With a sigh, she said, “It used to be easier, you know. Perhaps, someday it will be again—but not today.”

That seemed to exhaust her words for the moment, so he asked timidly, “What was easier?”

She glanced at him, but, unable to keep eye contact, she looked back down and continued, “When I was a na?ve young girl, life was easy, fun, and carefree. I convinced myself that I could sketch a man’s character based on one rude comment hardly worse than what her own mother said every day, and I never had my wilful ignorance tested, never experienced any anxiety nor hardship.

To be honest, at that time I was almost as cynical as my father, but it was easy.

Nobody expected anything of me, most especially myself. ”

Darcy sighed, wondering if that was the time for the apology that was five years overdue, but she took the decision out of his hands by continuing.

“It got harder when my own mother engineered my doom, and I was trying to escape my wretched fate.

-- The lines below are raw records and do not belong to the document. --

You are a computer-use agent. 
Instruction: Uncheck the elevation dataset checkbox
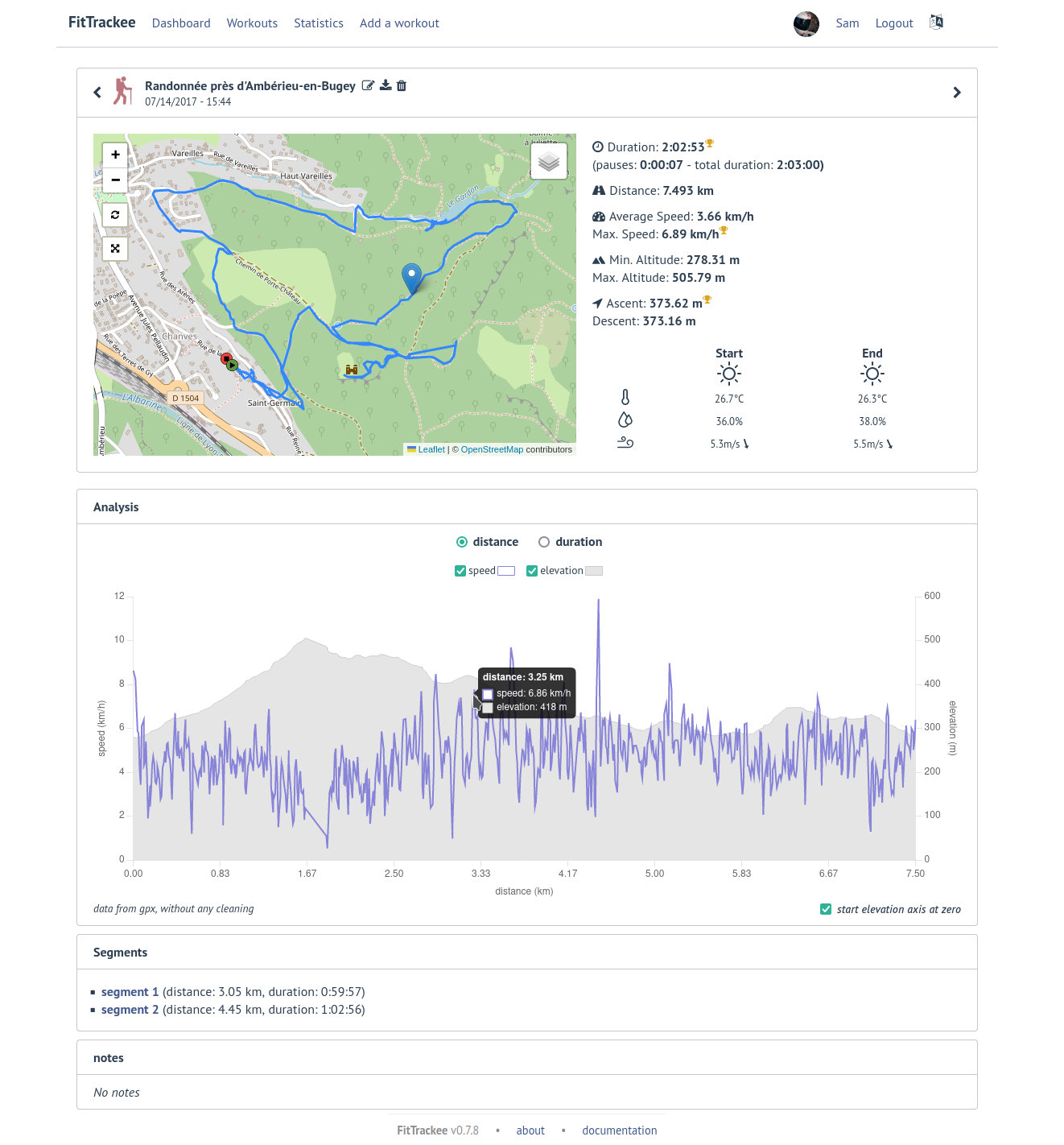[532, 571]
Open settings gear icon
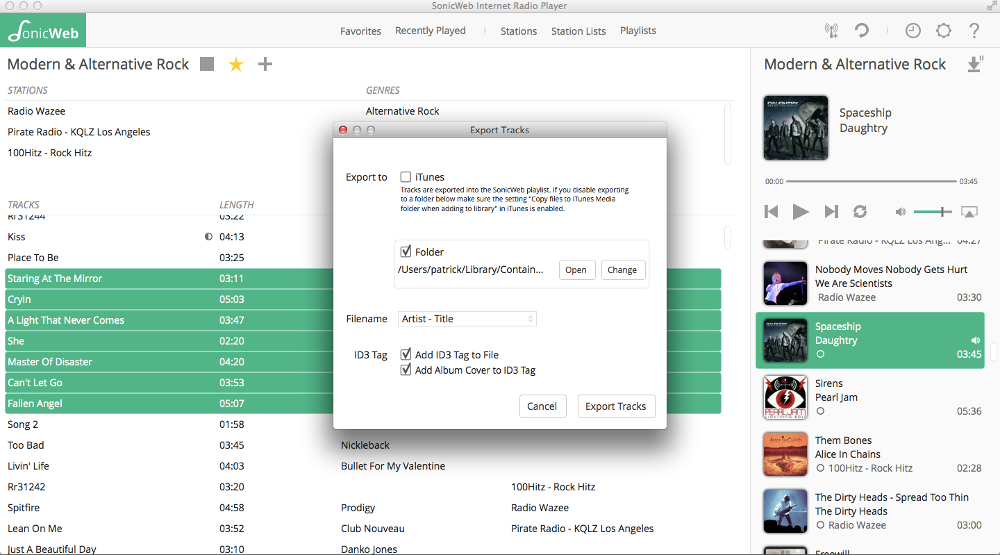This screenshot has height=555, width=1000. point(943,31)
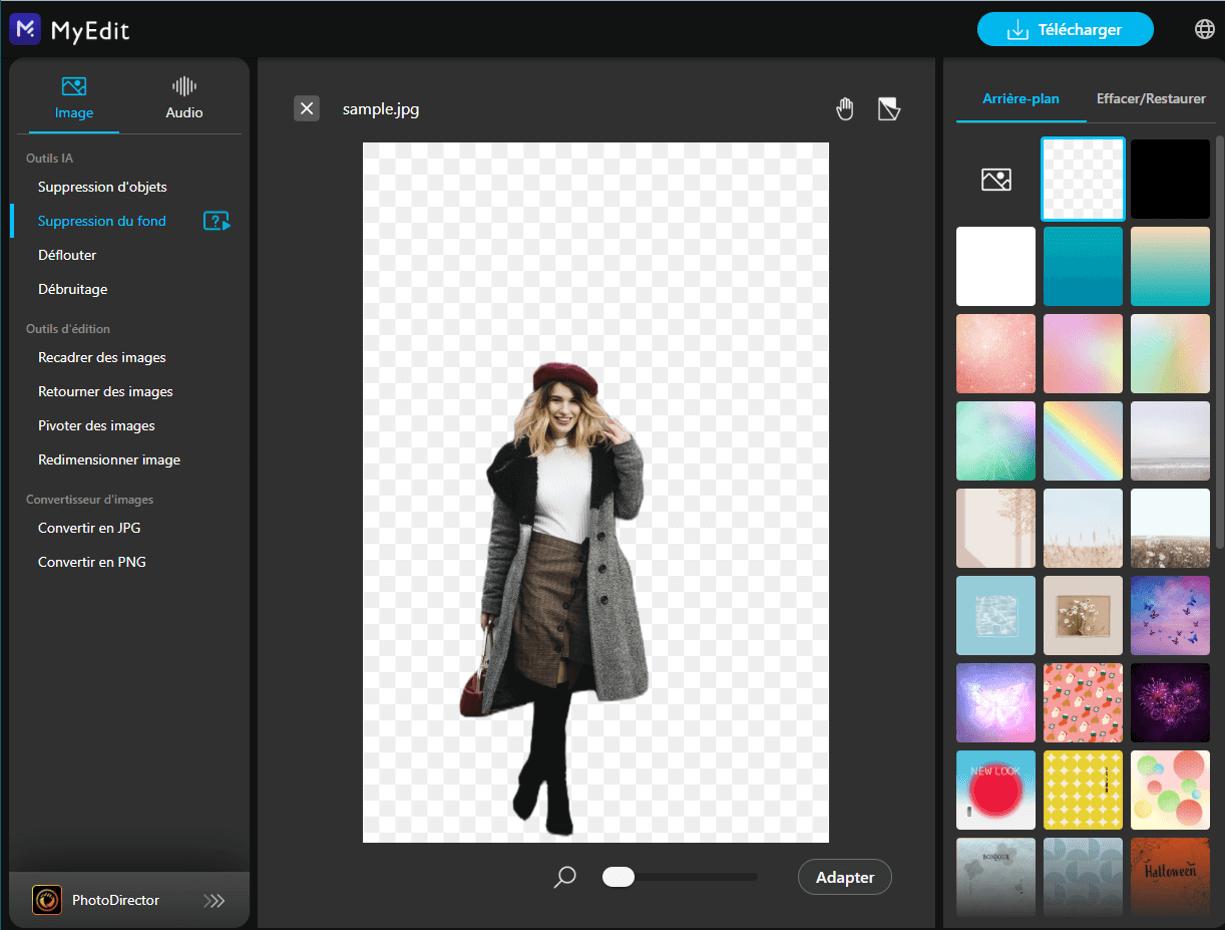Image resolution: width=1225 pixels, height=930 pixels.
Task: Switch to the Arrière-plan tab
Action: point(1021,98)
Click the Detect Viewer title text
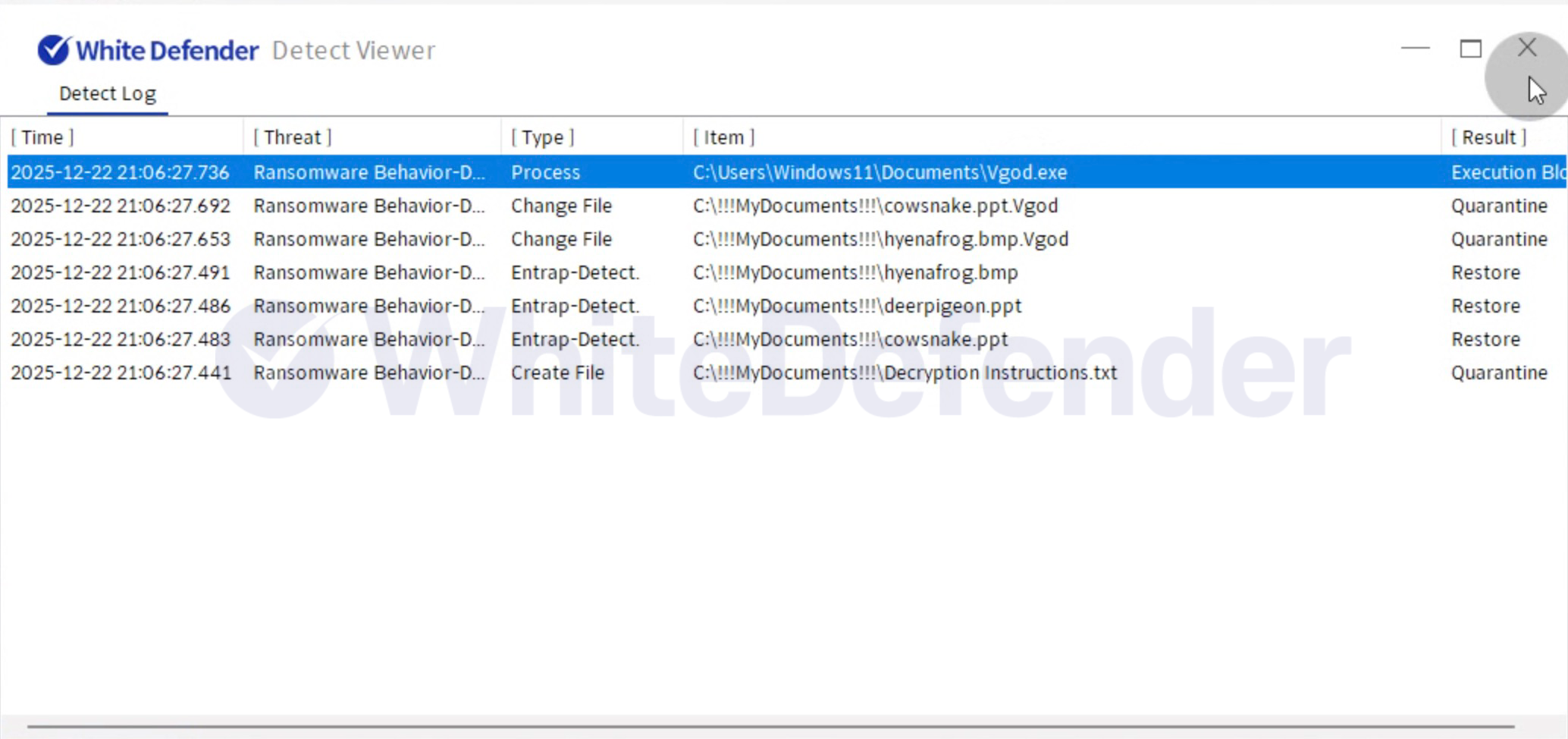Viewport: 1568px width, 739px height. point(353,50)
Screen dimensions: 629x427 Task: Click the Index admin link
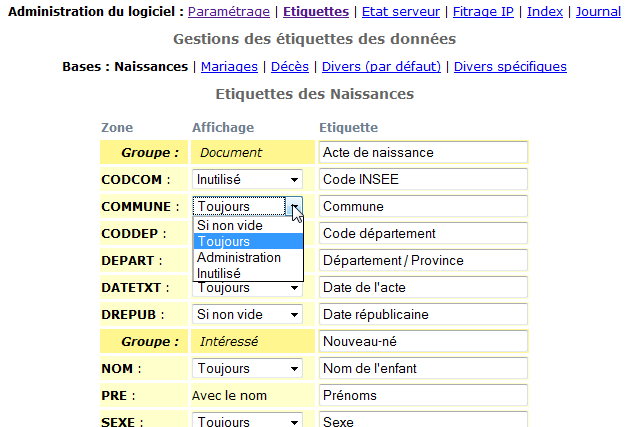[x=545, y=12]
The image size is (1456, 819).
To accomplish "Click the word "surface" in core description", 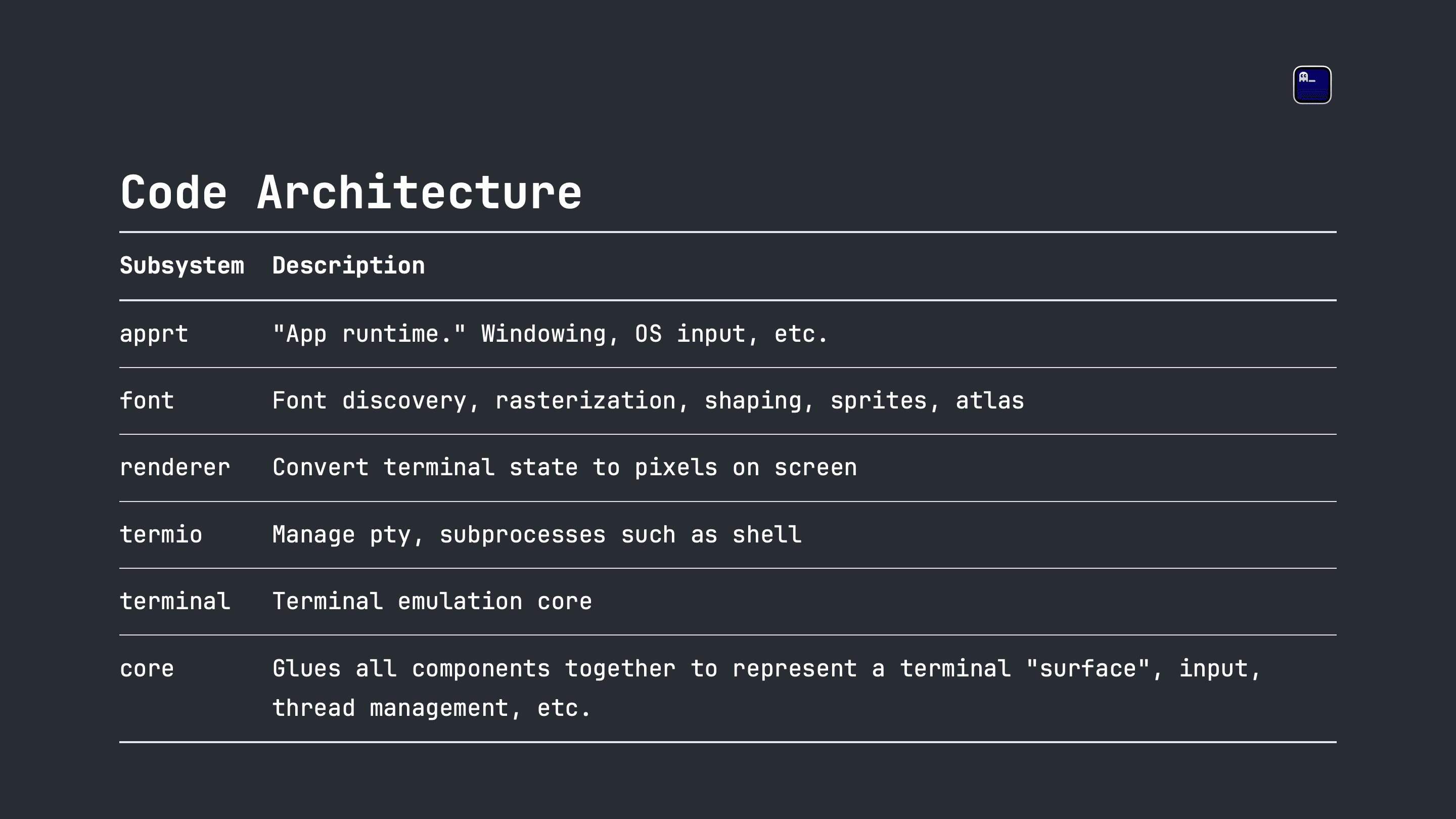I will (x=1087, y=668).

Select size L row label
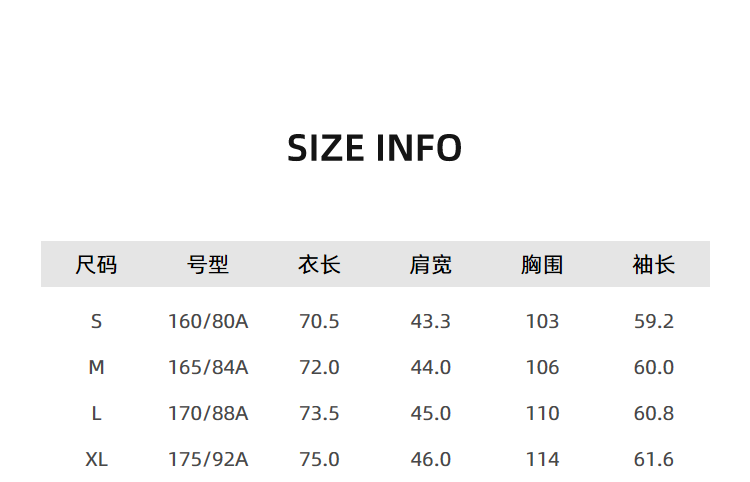point(96,413)
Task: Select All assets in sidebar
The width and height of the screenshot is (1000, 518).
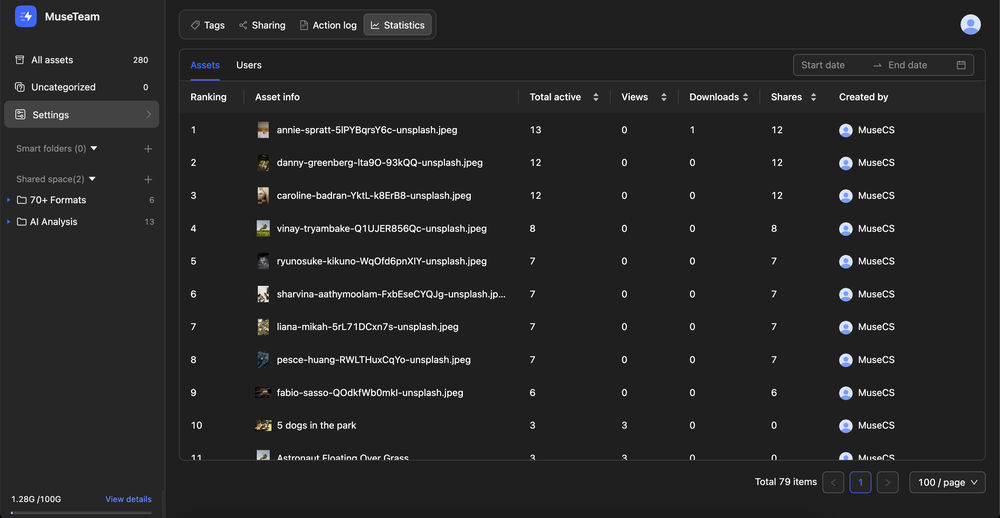Action: coord(52,60)
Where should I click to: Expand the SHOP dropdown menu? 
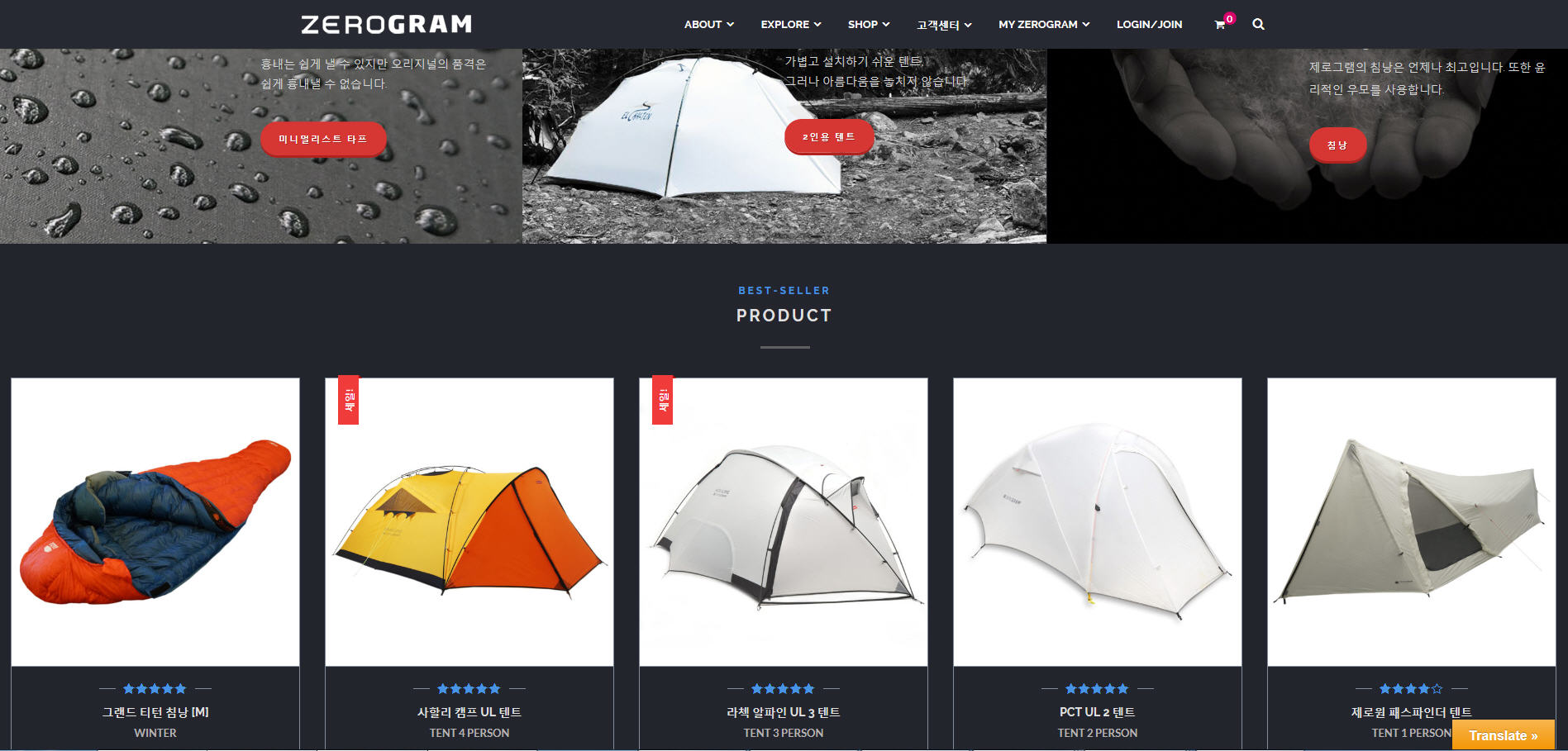(869, 25)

It seemed like the whole world conspired against me. My father tortured me with threats to my sisters. My sisters tortured me by saying I should just accept you, and I could make something of you. My intended despised me. My best friend betrayed me. My father, through no extraordinary effort save blind luck, found the best thief-taker in England, and he caught me—twice! I assume you know all this?”

“Your sisters explained it to me. I assume you remember 11:37?”